Dangote Cement set itself an ambitious target of producing 60 million metric tonnes of cement from all its plants, a target that now looks like it will be met in the next three years. Its six million metric tonnes plant in Calabar, Rivers State, is almost complete and primed for operations. Should Dangote achieve his target, as it looks he will, it will make Dangote Cement the largest cement producer in the world. A new line at the giant cement plant in Obajana, in central Nigeria, has also been commissioned.
Expand and diversify
Dangote’s interests do not lie solely in cement, and neither are they restricted to Nigeria. His business interests spans across Africa and sectors such as cement, oil and gas, flour, sugar and textiles. He has invested $4 billion to build a new cement facility in the Ivory Coast and is building a $115 million cement plant in Cameroon, plus owns plants in Zambia, Senegal, Tanzania and South Africa. He has reiterated plans for this expansion to continue at an even greater pace, planning for Dangote Group to invest $7.5 billion in its expansion strategy over the next four years.
According to Dangote, the company is going into “something big”.
“We need to spend $7.5 billion in the next four years. So, definitely, we need a lot of concentration,” he said.

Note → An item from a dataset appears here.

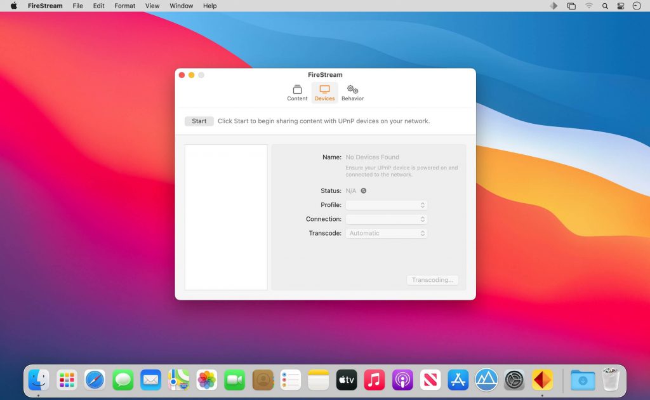Open Control Center from the menu bar

point(621,6)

Patriotism and cultivation
Dangote’s careful cultivation of successive presidents over three decades has played an important role in expanding his empire, which has inevitably caused some resentment towards him. These close links with those in power continue to this day, with Dangote maintaining a close relationship with president Goodluck Jonathan. Jonathan awarded Dangote with the second-highest honour in Nigeria, the Grand Commander of the Order of the Niger, last year. Yet he has also given back to his country. “I don’t think that any of them have even done 5 percent of what Aliko Dangote has done for this country,” Jonathan has said of him. He employs more than 11,000 people, far more than any other non-state company. He is also one of the country’s biggest cheerleaders, describing Nigeria as “the best place in the world to invest”.
He listed his cement company on the Nigerian Stock Exchange in late 2010, and it has become the largest company on the exchange. He is now forging ahead with plans for a listing on the London Stock Exchange next year, a market capitalisation that he hopes will raise $35-40 billion for his company, which will be used to pay off investors, including himself. In a difficult global environment for share offerings, Dangote said he was not discouraged by the tumble in Facebook’s shares since they listed in May.

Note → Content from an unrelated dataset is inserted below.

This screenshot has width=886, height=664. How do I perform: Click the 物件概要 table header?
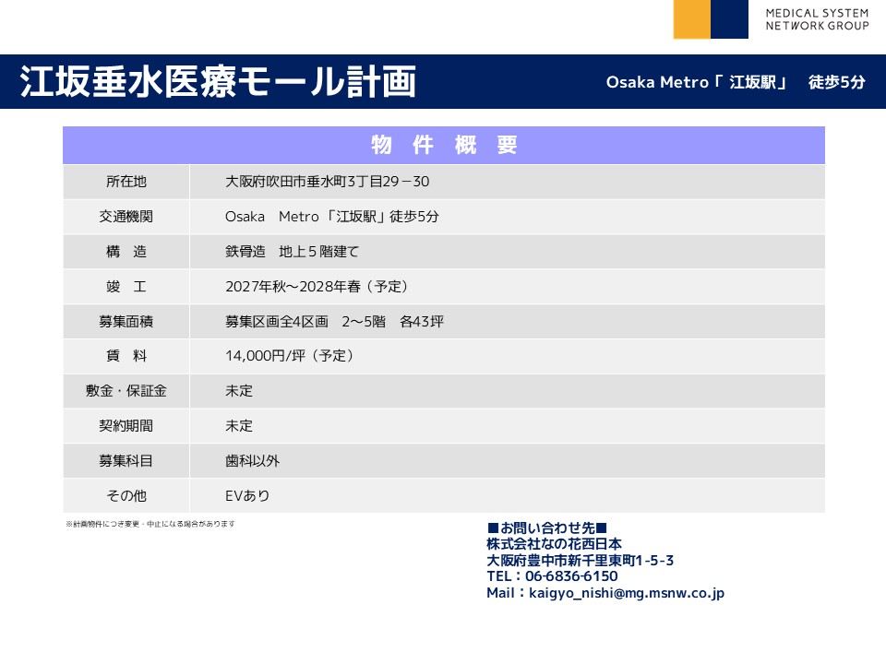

“Where the assets of Facebook were hype, we have real assets,” said Dangote, setting out the market capitalisation he expected for his firm at the listing planned for late next year. If he raises as much as he hopes, it would value Dangote cement at much more than rival Lafarge, which has a market capitalisation of around 9 billion euros ($11 billion).
Believe in Africa
Dangote acknowledges that there are risks in investing in Africa, but strongly believes that it is the place to make money. “The opportunities are here, the growth is here,” he has said. “Where else do you get this type of growth? Maybe Asia, but the difference we have from them is that we are starting from a low level. The return on investment takes out the risk.”
He has signed contracts to build plants or terminals in 13 countries across sub-Saharan Africa, and he is also not afraid of looking at acquisitions in Egypt.
“Somebody said “why, with all this turmoil?” But the brothers [Muslim Brotherhood], the fundamentalists, they too need jobs. They will be crazy to close down a factory.”
“Foreigners will not invest if locals are not doing so. We must lead or nobody will come. The economy of America was not established by the Chinese.”